While I'm writing code, I have to constantly remind of scope. The scope of my variables, the scope of my functions, and the scope of my ideas.

The scope of my variables and functions can be easy to fix. If my program isn't working as I expect, I follow steps to debug that issue. The scope of my ideas can be a much bigger problem to tackle.

When creating a project, an assignment or for fun, I dream big. Nothing wrong with that. Building a program with lots of functionality and cool features is a noble goal for any programmer.

My process starts with the baseline idea: What do I want to build? What purpose will it serve? In my case, I decided on a basketball league stat tracking app.

My next step is to establish how I want my program to perform: How will it display information? What type of information will be displayed? How will my website look? What will my backend look like? How do my models interact? Can my program take user input? How will I gather that input? Are there any validations for that input?

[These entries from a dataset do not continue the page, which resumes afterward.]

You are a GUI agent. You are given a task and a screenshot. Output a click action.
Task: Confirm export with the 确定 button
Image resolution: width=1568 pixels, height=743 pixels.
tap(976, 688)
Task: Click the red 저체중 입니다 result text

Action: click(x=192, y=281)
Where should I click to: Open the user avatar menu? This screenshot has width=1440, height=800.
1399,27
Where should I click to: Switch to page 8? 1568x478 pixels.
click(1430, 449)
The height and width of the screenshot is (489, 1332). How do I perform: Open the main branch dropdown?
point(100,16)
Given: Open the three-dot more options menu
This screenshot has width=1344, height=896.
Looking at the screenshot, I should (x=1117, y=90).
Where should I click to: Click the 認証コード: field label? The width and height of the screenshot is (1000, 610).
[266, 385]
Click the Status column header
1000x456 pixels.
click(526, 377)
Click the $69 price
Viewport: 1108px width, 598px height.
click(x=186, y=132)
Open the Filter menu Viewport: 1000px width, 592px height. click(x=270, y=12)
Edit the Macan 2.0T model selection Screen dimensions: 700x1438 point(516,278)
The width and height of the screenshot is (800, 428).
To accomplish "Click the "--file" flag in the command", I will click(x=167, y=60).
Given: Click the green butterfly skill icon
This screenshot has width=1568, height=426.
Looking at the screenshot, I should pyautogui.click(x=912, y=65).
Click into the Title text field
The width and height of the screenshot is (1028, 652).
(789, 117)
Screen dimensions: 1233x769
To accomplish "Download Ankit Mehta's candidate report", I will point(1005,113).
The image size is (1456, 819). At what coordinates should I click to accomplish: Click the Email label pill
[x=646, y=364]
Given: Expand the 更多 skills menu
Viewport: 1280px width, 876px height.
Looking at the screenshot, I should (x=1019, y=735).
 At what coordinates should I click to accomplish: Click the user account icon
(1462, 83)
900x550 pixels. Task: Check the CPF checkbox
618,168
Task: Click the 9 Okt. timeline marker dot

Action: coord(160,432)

This step is usually where scoping, and my dream big mentality, become a problem. The programmatic way to deal with this is to abstract that step into much smaller steps, such as wire framing, establishing models and associations and finally moving onto user-facing side of the app.

As a total newbie, that is not what happened the first time I sat down and plotted out my app. Eventually I got an idea of what I wanted to do and how I was going to do it.

I started with the database, and some seed data. I set up games and seasons, but I skipped over an important piece: player data and team data. A game can't have statistics if I player doesn't exist to score some points.

Once I got my faulty seeds set up I moved right into adding functionality, like displaying the information about the game. My program was not working as I expected it to, and I began to second guess my whole idea. The functionality I was adding relied on foundational work I hadn't laid out yet. I recognized that if I was going to add really cool features to my program having a working program as the foundation was the key.

I spent too much trying to figure out what was going on before realizing that I should focus on the smaller pieces of a program that serve as building blocks, before tackling the "cool and exciting" part of a program.

If I could go back in time, I would tell myself to create an ordered list of things I needed to do. The list of cool features would be at the end, and the necessary but not as exciting bits would be at the beginning.